→ What is expected:
From the line that contains "Click the search icon beside URL filter" to the last line of the entries, write each line out exactly; include both ends and nothing else.

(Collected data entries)
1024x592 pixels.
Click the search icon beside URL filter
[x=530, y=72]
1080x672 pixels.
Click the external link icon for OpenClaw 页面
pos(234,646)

→ Answer box:
Click the search icon beside URL filter
[x=530, y=72]
1080x672 pixels.
Click the external link icon for OpenClaw 页面
pos(234,646)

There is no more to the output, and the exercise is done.